President Obama played a good political hand last week -- one that contains some economic merit -- by calling for Congress to extend the Bush tax cuts at the end of this year for all Americans but the less than 2 percent with federally taxable income of more than $250,000 a year, after deductions and credits.
The president's economic themes appear to resonate with a growing number of voters, according to a poll from the Pew Research Center on Friday. Obama was seen by 48 percent as the candidate most likely to improve the economy, while Mitt Romney's share dropped to 42 percent.
Obama, who's running a populist campaign, agreed to extend the 2001 cuts for all in late 2010 for two years under a compromise with the Republican leadership. Not this time. Senate Republican Leader Mitch McConnell and his troops charge that Obama's plan will hurt the "job creators" and amounts to "class warfare."
As billionaire investor Warren Buffett has said, his class won.
Moreover, the wealthiest are not necessarily the job creators. The seven-figure paydays of the past decade have gone to investment managers, hedge fund and buyout jockeys. Their No. 1 job, as it was for Romney when he ran LBO firm Bain Capital, is making a return for investors, not adding workers.

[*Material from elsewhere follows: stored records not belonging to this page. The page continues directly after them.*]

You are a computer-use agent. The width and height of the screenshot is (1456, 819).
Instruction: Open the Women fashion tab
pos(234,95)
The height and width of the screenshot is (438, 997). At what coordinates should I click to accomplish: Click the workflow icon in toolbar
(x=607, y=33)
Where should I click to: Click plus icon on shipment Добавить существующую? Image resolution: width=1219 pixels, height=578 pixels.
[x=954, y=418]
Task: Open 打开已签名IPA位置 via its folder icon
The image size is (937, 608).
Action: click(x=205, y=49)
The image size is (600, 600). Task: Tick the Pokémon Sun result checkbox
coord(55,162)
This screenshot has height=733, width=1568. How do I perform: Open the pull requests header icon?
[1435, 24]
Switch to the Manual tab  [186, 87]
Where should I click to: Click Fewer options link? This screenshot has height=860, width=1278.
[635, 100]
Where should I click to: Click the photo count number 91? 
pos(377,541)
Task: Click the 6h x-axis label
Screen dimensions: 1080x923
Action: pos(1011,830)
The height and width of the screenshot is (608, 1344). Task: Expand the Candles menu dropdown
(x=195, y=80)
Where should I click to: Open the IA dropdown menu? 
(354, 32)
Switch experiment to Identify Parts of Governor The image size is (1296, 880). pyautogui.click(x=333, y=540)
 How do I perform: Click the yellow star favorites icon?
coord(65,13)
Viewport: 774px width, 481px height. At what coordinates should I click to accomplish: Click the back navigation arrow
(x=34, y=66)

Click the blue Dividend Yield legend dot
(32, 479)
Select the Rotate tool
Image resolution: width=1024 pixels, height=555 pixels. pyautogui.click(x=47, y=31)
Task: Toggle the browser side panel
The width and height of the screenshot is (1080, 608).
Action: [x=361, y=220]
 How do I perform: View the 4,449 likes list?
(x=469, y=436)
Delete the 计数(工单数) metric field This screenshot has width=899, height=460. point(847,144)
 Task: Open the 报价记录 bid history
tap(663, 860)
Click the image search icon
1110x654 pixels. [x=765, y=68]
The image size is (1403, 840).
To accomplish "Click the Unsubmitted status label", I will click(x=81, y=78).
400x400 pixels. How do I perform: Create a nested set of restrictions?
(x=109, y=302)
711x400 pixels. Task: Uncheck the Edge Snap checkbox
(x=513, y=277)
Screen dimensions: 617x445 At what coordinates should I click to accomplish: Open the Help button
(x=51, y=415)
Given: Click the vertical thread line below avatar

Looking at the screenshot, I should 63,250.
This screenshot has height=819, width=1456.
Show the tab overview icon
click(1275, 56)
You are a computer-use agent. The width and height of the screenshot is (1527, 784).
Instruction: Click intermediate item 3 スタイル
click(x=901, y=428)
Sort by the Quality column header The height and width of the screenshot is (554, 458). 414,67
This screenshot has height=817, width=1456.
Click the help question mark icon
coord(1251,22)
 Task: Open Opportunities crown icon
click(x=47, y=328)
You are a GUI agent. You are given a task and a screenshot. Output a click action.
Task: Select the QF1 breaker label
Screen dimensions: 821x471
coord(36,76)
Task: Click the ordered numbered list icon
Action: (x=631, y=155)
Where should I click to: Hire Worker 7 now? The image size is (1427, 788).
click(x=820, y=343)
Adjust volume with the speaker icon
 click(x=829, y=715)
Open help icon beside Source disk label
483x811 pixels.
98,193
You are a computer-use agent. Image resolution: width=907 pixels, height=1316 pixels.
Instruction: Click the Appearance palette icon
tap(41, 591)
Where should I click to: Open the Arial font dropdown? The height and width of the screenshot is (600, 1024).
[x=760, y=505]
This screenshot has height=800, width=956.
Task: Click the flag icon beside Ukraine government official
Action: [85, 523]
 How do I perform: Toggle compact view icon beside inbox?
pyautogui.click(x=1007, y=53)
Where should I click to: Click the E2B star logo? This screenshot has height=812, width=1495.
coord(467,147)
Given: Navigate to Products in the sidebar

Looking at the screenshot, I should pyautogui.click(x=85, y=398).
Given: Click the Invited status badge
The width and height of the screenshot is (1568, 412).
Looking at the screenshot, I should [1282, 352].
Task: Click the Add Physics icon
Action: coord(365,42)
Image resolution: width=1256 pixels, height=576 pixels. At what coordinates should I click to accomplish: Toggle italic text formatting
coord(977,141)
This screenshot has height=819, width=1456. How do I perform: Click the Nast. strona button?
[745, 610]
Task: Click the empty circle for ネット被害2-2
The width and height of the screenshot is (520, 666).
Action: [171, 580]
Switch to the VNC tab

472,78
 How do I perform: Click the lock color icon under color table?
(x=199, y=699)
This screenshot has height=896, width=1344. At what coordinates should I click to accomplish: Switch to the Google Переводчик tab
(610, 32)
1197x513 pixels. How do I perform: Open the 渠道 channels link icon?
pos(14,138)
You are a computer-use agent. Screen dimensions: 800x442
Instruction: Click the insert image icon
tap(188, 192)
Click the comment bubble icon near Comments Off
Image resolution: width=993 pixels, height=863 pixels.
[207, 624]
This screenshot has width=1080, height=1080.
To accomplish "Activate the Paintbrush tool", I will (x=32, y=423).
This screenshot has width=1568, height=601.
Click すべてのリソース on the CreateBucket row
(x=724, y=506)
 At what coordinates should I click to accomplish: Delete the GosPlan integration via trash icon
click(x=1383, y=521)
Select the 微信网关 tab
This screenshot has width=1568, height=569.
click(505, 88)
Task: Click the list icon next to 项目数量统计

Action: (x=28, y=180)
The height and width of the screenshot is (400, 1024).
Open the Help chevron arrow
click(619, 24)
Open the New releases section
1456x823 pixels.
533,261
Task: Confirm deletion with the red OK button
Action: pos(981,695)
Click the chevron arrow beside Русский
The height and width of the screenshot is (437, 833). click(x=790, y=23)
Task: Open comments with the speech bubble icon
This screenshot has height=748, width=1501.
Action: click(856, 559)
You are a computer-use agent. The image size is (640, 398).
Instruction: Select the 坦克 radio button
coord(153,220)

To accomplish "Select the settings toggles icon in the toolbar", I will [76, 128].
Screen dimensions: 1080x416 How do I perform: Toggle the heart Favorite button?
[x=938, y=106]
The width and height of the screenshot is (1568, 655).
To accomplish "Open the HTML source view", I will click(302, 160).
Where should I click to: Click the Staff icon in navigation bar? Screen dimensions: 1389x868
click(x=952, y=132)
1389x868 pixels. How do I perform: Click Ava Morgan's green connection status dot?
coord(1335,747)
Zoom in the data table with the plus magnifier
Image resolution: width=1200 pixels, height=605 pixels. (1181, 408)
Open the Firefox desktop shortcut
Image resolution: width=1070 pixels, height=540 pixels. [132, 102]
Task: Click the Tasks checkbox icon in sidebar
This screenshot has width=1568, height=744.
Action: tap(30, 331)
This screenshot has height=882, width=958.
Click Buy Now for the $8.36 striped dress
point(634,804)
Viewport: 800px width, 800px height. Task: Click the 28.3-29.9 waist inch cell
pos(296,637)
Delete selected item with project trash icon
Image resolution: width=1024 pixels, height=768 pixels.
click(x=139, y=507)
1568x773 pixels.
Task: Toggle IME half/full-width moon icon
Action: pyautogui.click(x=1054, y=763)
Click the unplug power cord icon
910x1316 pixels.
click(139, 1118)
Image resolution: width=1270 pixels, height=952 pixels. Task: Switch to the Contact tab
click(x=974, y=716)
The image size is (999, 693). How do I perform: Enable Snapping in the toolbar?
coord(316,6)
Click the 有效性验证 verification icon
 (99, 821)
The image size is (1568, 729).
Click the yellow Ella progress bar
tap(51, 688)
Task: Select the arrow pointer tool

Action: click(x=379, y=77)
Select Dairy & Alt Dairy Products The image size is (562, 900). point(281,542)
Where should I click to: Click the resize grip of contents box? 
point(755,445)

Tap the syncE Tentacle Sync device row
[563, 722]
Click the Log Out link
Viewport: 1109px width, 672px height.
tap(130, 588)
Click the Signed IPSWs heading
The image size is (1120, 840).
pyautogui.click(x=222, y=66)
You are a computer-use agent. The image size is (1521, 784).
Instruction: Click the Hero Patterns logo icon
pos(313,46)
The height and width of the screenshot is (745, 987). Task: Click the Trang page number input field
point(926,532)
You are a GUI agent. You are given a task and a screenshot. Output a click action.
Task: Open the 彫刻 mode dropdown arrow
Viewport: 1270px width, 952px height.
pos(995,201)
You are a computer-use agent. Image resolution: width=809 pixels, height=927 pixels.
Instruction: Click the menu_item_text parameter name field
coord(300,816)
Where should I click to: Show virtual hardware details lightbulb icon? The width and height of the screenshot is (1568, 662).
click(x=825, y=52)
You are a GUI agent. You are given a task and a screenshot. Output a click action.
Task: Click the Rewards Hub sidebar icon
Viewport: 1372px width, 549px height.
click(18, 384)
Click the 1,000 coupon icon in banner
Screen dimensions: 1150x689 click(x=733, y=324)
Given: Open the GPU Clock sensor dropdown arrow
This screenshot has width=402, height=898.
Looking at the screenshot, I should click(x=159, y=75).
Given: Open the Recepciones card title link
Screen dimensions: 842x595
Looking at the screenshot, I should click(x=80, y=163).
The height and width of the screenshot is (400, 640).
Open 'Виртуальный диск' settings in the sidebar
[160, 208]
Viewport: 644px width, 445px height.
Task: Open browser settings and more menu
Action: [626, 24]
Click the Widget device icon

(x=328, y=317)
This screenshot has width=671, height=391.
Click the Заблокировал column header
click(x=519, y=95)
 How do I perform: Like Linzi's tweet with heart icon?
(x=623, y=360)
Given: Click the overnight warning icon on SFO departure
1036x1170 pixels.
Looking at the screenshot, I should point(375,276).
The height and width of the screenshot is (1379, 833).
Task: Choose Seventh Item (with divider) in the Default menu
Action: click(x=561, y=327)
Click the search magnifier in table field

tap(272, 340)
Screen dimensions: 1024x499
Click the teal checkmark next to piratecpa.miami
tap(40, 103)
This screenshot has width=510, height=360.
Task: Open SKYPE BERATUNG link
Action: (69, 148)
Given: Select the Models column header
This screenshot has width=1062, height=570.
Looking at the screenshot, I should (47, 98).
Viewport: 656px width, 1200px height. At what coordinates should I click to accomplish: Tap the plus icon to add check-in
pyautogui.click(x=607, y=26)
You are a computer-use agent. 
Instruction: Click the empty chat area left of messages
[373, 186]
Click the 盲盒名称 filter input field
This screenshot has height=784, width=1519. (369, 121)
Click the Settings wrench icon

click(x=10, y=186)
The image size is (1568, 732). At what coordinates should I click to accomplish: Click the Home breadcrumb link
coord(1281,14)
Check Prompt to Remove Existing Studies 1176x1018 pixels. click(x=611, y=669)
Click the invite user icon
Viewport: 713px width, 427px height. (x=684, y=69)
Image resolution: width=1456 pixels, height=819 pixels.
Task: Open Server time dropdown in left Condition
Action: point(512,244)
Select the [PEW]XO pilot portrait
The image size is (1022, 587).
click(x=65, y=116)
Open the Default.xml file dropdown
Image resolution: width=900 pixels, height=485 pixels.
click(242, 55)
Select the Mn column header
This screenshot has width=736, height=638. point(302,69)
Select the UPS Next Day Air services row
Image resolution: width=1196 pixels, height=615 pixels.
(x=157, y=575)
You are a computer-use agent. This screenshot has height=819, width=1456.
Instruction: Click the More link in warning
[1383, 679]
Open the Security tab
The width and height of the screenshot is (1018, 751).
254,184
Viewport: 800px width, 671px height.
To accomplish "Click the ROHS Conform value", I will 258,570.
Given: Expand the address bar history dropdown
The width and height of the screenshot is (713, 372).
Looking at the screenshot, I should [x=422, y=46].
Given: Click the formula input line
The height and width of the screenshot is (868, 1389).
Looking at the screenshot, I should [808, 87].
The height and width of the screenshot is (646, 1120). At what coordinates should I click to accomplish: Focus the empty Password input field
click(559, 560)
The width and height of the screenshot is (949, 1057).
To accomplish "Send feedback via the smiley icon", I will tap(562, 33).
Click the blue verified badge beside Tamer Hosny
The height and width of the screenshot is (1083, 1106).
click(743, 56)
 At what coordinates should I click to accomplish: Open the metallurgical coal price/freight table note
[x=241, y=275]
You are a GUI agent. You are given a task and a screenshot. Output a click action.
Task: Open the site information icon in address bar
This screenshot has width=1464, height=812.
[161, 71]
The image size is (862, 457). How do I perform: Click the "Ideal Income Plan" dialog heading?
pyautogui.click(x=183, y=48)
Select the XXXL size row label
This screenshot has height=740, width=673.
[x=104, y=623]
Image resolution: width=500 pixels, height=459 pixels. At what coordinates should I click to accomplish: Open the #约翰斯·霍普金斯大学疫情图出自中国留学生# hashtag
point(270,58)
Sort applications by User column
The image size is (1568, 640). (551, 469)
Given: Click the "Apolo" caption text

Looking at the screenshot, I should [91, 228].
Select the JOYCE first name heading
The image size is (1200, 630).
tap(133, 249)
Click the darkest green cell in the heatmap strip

And the chief executives at many of the United States' largest public companies are heading for their third year of record profits and paydays. In Minnesota, businesses on the Star Tribune 100 list of the largest public companies employed fewer workers in 2011 than in 2007. Leaner companies have profited hugely from higher worker productivity since 2009.
Meanwhile the income gap between the rich and the working class has accelerated. Real wages for workers have barely budged for 30 years.
"Even Romney says he's not worried about the rich," quipped David Cleveland, the retired CEO of Riverside Bank, who made his money staking small-business entrepreneurs for 30 years before he sold to Associated Bancorp a decade ago. "The wealthy are not even close when it comes to being entrepreneurs.